**Written exercise:** Identify each line in the listing below that contains the string "screenshot" and reproduce every such line in full.
##############################
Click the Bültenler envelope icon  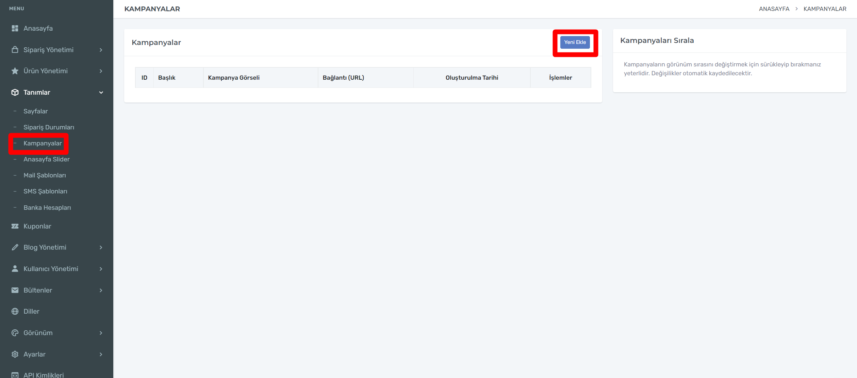coord(15,290)
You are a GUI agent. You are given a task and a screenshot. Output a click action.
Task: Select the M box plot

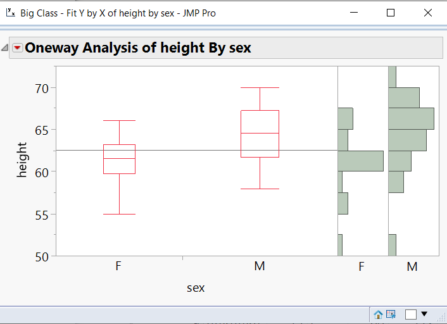pyautogui.click(x=260, y=134)
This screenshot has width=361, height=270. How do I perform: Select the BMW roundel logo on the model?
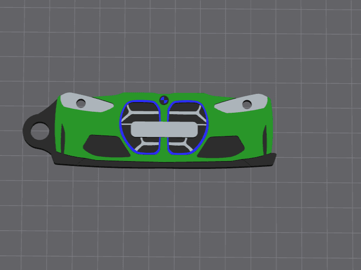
##############################
**Correct result:**
You are a GUI agent. You are given a task and a screenshot. Output a click action.
This screenshot has width=361, height=270. How do I perform: Select the BMW roundel logo on the model?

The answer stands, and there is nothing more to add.